They are everywhere. Outside New Seasons. On Hawthorne. Outside your door. Clipboard-bearing canvassers are the bedrock of America's major progressive organizations, and Portland brings in millions of dollars annually for groups like the Sierra Club and the American Civil Liberties Union. During the summer, canvassing organizations' bright "Jobs to Save the Environment!" posters plaster Portland's streets. But two weeks ago, a small group of canvassers for Working America, the community organizing wing of the American Federation of Labor and Congress of Industrial Organizations (AFL-CIO), put up posters of their own around town: "Canvassers Unite!"

Fed up with preaching about living wages and health care issues while they're barely scraping by—and with their jobs imperiled by the recession—Working America canvassers are pushing for more representation within their own organization. Forming a strong, cohesive canvassing union is an infamously difficult task.

"Canvassers across the city are struggling, but each office is struggling in its own way," says Robby Kunkle, a Working America canvasser who helped organize the "Canvassers Unite!" meeting.

Canvassing organizations find plenty of willing employees in Portland, thanks to the city's tight job market and abundance of idealistic young liberals.

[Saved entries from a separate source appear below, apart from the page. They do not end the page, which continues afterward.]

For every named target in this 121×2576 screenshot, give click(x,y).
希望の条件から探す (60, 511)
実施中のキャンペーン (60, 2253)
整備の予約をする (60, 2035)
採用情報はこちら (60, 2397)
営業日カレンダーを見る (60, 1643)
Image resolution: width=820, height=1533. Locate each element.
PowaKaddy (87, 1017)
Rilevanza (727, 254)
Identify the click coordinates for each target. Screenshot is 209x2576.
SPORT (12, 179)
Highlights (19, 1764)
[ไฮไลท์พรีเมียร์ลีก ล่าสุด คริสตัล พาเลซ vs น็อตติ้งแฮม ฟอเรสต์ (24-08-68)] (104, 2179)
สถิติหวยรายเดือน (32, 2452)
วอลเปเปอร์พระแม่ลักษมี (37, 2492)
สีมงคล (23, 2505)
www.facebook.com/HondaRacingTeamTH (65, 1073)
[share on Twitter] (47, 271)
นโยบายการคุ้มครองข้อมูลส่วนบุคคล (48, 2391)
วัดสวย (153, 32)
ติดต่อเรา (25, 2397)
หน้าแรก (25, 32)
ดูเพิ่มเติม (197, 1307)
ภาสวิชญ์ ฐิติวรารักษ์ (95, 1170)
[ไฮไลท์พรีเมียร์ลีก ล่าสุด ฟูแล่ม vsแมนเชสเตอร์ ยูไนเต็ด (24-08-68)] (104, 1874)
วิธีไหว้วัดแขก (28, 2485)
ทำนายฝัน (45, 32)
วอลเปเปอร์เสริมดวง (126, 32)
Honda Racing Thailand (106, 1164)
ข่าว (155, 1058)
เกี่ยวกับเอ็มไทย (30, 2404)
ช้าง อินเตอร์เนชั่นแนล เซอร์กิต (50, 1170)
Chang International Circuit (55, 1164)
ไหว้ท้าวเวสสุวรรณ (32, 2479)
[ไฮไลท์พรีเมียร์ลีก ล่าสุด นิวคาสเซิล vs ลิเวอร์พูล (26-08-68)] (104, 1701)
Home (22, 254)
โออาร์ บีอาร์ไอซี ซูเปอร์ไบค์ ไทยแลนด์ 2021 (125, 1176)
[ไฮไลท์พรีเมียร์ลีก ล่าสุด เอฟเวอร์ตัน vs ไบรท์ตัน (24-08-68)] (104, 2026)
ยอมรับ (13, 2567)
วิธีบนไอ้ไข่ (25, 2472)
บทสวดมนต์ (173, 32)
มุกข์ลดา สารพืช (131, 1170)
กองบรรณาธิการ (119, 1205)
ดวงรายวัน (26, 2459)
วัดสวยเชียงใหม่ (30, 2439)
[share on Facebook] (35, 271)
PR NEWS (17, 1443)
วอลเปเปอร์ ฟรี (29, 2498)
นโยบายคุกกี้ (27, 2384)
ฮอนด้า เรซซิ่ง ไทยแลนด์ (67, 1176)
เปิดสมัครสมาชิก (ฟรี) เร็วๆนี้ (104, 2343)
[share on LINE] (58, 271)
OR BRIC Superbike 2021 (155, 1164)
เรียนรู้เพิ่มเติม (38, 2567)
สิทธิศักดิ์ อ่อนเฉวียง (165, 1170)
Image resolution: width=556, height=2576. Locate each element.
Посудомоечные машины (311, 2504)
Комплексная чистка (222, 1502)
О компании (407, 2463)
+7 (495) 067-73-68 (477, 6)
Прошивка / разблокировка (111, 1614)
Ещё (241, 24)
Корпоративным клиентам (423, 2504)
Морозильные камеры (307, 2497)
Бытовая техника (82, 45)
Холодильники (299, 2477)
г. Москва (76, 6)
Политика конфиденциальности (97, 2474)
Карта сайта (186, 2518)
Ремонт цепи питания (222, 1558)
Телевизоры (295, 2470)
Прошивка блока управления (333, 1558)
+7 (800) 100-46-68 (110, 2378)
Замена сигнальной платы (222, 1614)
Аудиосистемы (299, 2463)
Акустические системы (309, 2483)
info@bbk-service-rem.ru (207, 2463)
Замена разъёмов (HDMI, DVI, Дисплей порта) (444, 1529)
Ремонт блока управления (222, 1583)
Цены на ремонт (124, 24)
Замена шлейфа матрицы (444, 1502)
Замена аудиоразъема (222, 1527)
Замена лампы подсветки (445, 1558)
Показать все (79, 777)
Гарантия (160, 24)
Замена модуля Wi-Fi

In the month before the election, Working America alone sent out 120-150 people a day, hitting 250,000 doors in the Portland area, says Regional Director Dan Mahr.

According to many career canvassers, the vast majority of new hires don't last two weeks. This model of high, rapid turnover is part of the problem, say canvassers who stick around long enough to earn health benefits and raises.

"The longer you work with the organization, the more it makes you feel like cheap labor," says a canvasser who has worked for the Public Interest Research Group (PIRG) for six months and is afraid she will be fired for speaking out publicly.

"It sort of breaks your spirit sometimes," she continues, describing the feeling of stuffing envelopes with fliers saying PIRG is fighting for state-mandated paid sick days while not receiving any paid sick days herself. "They call it a grassroots organization, but when you see all the numbers and how much they're bringing in, you see it's an elite lobbying group," says the PIRG canvasser, who raises $2,500 every two weeks to earn her $750 paycheck.

Canvassers' jobs and salaries depend on raising a certain amount of money—"quota," in canvasser jargon—every week. Quotas have stayed the same despite the recession and high unemployment, placing even career canvassers under stress.

"I've gotten really hardcore about it. I'll ask people four times [for a donation]," says Kunkle. Out of the dozens of houses he canvassed one night last week, Kunkle says he talked to only four employed people. "Everyone else was retired or unemployed."

One canvasser at the PIRG office says workers have recently passed around the Rose City Resource Guide—the city's guide to social services like food stamps—and brought in donated food baskets to share.

"It doesn't matter how good you are at convincing people to give you money. If they don't have it, they don't have it," says the PIRG canvasser.

At the "Canvassers Unite!" meeting on Saturday, February 21, Working America doorknockers discussed their options. They could try to work within their existing union, Office and Professional Employees International Union, Local 2—which at the time they agreed was unresponsive, since it's based in Maryland—or withdraw from the union and start their own here in Portland.

At the meeting, Kunkle was adamant that the issue is not so much about higher wages than wanting more fundraising tools to help meet quota—like membership lists. "What's exciting about this is that it's a positive thing," he says. "We're fighting for our own jobs and we love doing this."

Previous attempts to unionize canvassing organizations have ended in failure.

"These organizations have really high turnover rates, which makes it really hard to sustain any union effort," says Christian Miller, who led a union effort at a Los Angeles-based PIRG office in 2006. He says the PIRG found excuses to fire the union organizers over the course of a year and then shut down the office.

For now, the Working America canvassers decided not to break off and start their own union. Instead, they hope that meeting weekly with their existing union reps will change the organization from within.

Working America's Mahr says that while canvassing isn't the job for everyone, "We've been doing this for four years successfully now, and we're certainly open for discussions with staff."

PIRG did not return the Mercury's repeated requests for comment by press time.